There was something in Ruby’s mouth, a tube in her nose, a mask over her face. She’d been turned into a generic patient. Not their wicked, funny little Ruby.

‘Have you got any towels?’ asked the younger paramedic. He was using a pair of large, serrated scissors to cut a straight line through Ruby’s clothes: her tutu, her long-sleeved T-shirt, unpeeling the layers of clothing to reveal Ruby’s tiny white chest.

‘Of course.’ Vid hurried inside and returned with a stack of beautifully folded white fluffy towels.

‘What are you doing?’ asked Sam sharply as the paramedic dried Ruby’s body firmly and pressed two sticky pads to her chest.

‘These are defibrillator pads,’ said the paramedic. ‘In case she arrests again. We’re just preparing for the worst case scenario. It can also give us useful information.’

Ruby’s little arms flailed about.

‘We’re going to sedate her,’ said the older paramedic. ‘Are there any allergies I need to know about?’

‘None,’ said Sam.

‘Is she on any medication? What’s her medical history?’

‘She’s never even had antibiotics,’ said Clementine.

The paramedic tapped the side of a needle. Clementine saw white dots in front of her eyes.

‘Watch her,’ said the paramedic sharply, and Clementine realised he meant her only when Sam took her arm.

Sam had always been the one to take the girls for their injections. Clementine couldn’t bear needles.

‘Head between your knees,’ said the paramedic.

‘I’m okay,’ said Clementine, breathing deeply.

‘Why are the police here?’ asked Sam. Clementine looked up and saw Vid talking to a very young-looking policewoman with a pert ponytail. She took notes as Vid spoke. What was he saying? The mother wasn’t watching. She was talking to me. She was telling jokes.
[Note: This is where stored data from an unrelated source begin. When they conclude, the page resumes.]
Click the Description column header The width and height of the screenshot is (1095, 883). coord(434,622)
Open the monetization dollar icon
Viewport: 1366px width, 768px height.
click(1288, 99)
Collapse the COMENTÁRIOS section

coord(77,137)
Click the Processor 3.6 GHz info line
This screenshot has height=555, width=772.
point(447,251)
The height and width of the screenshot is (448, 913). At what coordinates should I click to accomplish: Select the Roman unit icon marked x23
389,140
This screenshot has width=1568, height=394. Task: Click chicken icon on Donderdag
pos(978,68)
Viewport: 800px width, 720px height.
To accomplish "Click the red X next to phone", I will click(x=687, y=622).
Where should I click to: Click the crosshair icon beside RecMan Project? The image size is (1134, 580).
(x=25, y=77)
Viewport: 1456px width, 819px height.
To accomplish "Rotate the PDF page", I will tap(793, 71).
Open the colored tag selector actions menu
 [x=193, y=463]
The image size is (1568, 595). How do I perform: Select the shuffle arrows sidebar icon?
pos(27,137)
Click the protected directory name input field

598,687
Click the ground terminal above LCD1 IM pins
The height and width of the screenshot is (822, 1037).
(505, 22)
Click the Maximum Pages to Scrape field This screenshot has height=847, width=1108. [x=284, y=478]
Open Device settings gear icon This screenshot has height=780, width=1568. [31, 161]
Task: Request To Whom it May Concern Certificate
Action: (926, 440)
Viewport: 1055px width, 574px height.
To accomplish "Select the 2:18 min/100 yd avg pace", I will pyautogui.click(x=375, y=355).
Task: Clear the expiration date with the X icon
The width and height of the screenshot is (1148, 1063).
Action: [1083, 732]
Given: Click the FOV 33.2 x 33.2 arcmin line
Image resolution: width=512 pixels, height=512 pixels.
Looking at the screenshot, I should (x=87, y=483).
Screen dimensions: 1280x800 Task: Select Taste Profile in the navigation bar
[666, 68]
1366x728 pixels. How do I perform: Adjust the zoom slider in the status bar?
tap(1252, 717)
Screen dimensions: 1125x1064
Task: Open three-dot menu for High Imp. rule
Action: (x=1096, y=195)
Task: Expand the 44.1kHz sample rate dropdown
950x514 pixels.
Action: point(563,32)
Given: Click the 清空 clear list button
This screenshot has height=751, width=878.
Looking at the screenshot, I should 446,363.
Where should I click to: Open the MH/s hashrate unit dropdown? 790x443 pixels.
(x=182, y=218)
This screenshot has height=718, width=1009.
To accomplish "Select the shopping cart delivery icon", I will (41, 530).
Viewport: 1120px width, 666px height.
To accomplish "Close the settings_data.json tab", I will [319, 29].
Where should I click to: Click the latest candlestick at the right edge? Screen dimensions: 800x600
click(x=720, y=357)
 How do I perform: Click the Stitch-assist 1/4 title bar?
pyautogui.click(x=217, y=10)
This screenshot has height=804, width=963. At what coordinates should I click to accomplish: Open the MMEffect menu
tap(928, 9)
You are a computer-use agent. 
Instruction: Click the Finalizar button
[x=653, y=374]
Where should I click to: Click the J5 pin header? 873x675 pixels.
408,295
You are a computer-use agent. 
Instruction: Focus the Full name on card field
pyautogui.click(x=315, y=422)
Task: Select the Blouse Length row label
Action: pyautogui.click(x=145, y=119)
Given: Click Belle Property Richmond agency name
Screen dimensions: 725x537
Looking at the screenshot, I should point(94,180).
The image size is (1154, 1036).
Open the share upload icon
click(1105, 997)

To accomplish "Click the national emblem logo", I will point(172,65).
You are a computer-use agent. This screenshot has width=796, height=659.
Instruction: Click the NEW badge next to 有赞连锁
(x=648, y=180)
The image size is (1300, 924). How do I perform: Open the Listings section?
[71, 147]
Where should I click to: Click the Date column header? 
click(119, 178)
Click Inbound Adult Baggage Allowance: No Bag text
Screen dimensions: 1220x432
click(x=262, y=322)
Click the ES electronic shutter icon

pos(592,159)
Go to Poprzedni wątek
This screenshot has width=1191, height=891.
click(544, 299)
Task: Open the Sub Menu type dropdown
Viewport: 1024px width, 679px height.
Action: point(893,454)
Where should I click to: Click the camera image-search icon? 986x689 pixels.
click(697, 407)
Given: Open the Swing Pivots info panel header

Clementine saw that Erika had got up from her position by the fountain next to Ruby without Clementine noticing and had moved inside the cabana. She had two white towels draped over her shoulders and another on her lap, where Holly now sat, her back to Clementine, her head resting on Erika’s shoulder.

‘It’s standard for an event like this,’ said the paramedic as he continued to treat Ruby. ‘They’ll just ask some questions to clarify what happened. We’ll also need them to help block off the street for the rescue helicopter.’

‘A helicopter?’ said Sam. ‘They’re sending a helicopter? Where are they going to land it?’

‘Basically outside the front door,’ said the paramedic. He bent over Ruby’s arm. Clementine looked away.

‘You’re kidding,’ said Sam.

‘They land on highways, backyards, tennis courts. This place is perfect. Nice wide cul-de-sac. Underground power lines. They do it all the time.’

‘Huh,’ said Sam.

‘Yeah, the blades are shorter than on a normal helicopter.’

For God’s sake, were they having a chatty, masculine conversation about helicopters?

Except that Clementine could see that even though Sam sounded like himself, he wasn’t really, because he was opening and shutting his fists, rapidly and obsessively, over and over, as if he were freezing cold or mad.

‘But why do they need a helicopter?’ said Clementine. The panic, which had receded a little when she’d seen Ruby’s chest move and even more so when the paramedics arrived, sky-rocketed again. ‘She’s okay now, isn’t she? She’s going to be okay? She’s breathing now. Isn’t she breathing?’

She looked at Sam and saw the dread in his eyes. He was always a step ahead of her when it came to recognising danger ahead. Glass half-empty, she called it. Alert, he called it. Two crass, ugly words came into her head for the first time: brain damage.

‘It’s pretty standard procedure for a serious paediatric event. There will be a doctor on board. I expect they’ll intubate her and make sure she has stabilised before she goes on the helicopter,’ said the paramedic. He looked up at her. His skin had the roughened look of someone who spends a lot of time outdoors. There was a kind of professional weariness in his eyes, like a war veteran who has seen things a civilian could never understand. ‘Your friends did everything right.’